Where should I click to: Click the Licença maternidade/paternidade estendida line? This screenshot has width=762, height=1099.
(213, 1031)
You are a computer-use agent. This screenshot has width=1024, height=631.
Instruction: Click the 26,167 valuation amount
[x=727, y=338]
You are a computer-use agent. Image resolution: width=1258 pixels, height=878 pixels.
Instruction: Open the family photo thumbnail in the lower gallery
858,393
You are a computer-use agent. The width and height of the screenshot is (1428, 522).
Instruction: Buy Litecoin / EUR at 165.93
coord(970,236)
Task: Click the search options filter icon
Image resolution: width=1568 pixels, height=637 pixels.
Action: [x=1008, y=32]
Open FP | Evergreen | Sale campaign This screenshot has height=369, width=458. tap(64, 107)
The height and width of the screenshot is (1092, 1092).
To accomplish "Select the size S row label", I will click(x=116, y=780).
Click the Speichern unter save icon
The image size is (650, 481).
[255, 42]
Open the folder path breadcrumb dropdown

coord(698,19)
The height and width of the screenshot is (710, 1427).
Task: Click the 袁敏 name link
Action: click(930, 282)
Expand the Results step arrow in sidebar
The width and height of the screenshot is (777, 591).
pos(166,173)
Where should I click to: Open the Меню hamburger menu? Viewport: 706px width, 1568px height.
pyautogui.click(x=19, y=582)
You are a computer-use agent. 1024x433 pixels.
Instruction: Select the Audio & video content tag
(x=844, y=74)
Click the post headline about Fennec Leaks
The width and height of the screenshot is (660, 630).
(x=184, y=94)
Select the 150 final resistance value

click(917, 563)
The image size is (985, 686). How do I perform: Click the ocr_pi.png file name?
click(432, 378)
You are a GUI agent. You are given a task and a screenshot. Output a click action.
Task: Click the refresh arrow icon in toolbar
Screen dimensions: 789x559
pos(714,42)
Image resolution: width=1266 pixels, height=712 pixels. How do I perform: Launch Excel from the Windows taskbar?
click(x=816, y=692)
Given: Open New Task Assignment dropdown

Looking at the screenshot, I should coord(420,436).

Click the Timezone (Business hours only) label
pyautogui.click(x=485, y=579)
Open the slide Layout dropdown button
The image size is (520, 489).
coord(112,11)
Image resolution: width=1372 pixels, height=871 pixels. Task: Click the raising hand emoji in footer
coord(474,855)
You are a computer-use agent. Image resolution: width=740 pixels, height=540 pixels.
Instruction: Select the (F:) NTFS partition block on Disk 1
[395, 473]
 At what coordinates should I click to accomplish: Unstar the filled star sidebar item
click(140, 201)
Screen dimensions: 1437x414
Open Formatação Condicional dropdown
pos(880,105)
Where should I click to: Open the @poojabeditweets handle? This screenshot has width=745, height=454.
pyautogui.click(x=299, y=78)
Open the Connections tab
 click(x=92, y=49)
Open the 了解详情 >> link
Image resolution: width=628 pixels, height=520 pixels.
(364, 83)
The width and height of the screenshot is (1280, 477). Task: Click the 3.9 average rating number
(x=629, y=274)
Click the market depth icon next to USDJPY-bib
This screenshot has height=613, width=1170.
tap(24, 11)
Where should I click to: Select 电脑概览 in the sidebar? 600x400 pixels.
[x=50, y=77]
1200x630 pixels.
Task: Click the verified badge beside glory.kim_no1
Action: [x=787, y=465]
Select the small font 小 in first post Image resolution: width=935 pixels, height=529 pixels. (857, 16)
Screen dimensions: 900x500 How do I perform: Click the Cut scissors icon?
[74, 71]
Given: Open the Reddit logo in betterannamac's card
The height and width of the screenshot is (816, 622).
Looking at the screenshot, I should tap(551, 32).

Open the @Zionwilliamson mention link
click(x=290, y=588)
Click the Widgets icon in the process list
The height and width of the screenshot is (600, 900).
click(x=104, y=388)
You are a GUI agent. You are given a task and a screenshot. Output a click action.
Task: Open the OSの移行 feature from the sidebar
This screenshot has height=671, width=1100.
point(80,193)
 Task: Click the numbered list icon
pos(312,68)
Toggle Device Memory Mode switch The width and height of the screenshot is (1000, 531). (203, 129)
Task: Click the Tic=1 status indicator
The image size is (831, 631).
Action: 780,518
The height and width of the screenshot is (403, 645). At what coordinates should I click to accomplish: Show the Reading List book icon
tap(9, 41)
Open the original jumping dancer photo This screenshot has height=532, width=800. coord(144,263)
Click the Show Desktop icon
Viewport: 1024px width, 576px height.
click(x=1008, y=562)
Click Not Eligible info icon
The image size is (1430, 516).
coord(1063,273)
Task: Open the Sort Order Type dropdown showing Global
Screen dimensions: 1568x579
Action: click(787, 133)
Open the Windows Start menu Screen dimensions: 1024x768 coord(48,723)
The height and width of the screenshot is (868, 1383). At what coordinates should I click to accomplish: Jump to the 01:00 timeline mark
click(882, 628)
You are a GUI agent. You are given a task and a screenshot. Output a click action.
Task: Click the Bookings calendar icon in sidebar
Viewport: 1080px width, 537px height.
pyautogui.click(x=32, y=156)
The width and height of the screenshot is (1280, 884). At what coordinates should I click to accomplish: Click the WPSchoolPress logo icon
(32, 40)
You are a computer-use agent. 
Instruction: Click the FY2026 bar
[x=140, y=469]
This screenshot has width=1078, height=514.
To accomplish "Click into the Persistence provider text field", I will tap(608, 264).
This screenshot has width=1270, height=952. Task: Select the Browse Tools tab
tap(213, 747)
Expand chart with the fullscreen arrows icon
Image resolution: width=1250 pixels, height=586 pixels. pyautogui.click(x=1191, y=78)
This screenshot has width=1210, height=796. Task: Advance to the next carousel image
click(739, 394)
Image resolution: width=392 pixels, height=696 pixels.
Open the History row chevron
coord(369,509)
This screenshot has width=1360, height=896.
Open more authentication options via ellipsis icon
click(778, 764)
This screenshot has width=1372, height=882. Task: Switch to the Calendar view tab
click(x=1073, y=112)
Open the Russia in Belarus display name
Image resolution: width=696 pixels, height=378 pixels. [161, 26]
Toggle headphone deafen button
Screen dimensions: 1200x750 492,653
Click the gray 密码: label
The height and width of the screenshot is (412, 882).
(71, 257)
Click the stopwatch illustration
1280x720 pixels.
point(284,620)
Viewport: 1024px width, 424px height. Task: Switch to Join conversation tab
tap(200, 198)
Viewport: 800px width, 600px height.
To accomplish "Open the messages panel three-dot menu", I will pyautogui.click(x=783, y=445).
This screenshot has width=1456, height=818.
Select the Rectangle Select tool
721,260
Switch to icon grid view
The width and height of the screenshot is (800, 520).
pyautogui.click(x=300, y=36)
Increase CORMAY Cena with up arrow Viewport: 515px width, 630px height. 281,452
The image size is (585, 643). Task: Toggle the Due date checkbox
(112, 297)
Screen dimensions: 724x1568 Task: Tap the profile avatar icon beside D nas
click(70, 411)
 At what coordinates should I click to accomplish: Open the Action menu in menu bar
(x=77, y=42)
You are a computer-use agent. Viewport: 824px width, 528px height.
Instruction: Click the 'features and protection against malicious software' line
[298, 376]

## [Your task]
Look above for the line holding "Screen dimensions: 789x559", then set down exactly that line and every line after it up to and including the line holding "Task: Open the OSの移行 feature from the sidebar", with nothing else.

## [Answer to this exercise]
Screen dimensions: 789x559
pos(714,42)
Image resolution: width=1266 pixels, height=712 pixels. How do I perform: Launch Excel from the Windows taskbar?
click(x=816, y=692)
Given: Open New Task Assignment dropdown

Looking at the screenshot, I should coord(420,436).

Click the Timezone (Business hours only) label
pyautogui.click(x=485, y=579)
Open the slide Layout dropdown button
The image size is (520, 489).
coord(112,11)
Image resolution: width=1372 pixels, height=871 pixels. Task: Click the raising hand emoji in footer
coord(474,855)
You are a computer-use agent. Image resolution: width=740 pixels, height=540 pixels.
Instruction: Select the (F:) NTFS partition block on Disk 1
[395, 473]
 At what coordinates should I click to accomplish: Unstar the filled star sidebar item
click(140, 201)
Screen dimensions: 1437x414
Open Formatação Condicional dropdown
pos(880,105)
Where should I click to: Open the @poojabeditweets handle? This screenshot has width=745, height=454.
pyautogui.click(x=299, y=78)
Open the Connections tab
 click(x=92, y=49)
Open the 了解详情 >> link
Image resolution: width=628 pixels, height=520 pixels.
(364, 83)
The width and height of the screenshot is (1280, 477). Task: Click the 3.9 average rating number
(x=629, y=274)
Click the market depth icon next to USDJPY-bib
This screenshot has height=613, width=1170.
tap(24, 11)
Where should I click to: Select 电脑概览 in the sidebar? 600x400 pixels.
[x=50, y=77]
1200x630 pixels.
Task: Click the verified badge beside glory.kim_no1
Action: [x=787, y=465]
Select the small font 小 in first post Image resolution: width=935 pixels, height=529 pixels. (857, 16)
Screen dimensions: 900x500 How do I perform: Click the Cut scissors icon?
[74, 71]
Given: Open the Reddit logo in betterannamac's card
The height and width of the screenshot is (816, 622).
Looking at the screenshot, I should tap(551, 32).

Open the @Zionwilliamson mention link
click(x=290, y=588)
Click the Widgets icon in the process list
The height and width of the screenshot is (600, 900).
click(x=104, y=388)
You are a GUI agent. You are given a task and a screenshot. Output a click action.
Task: Open the OSの移行 feature from the sidebar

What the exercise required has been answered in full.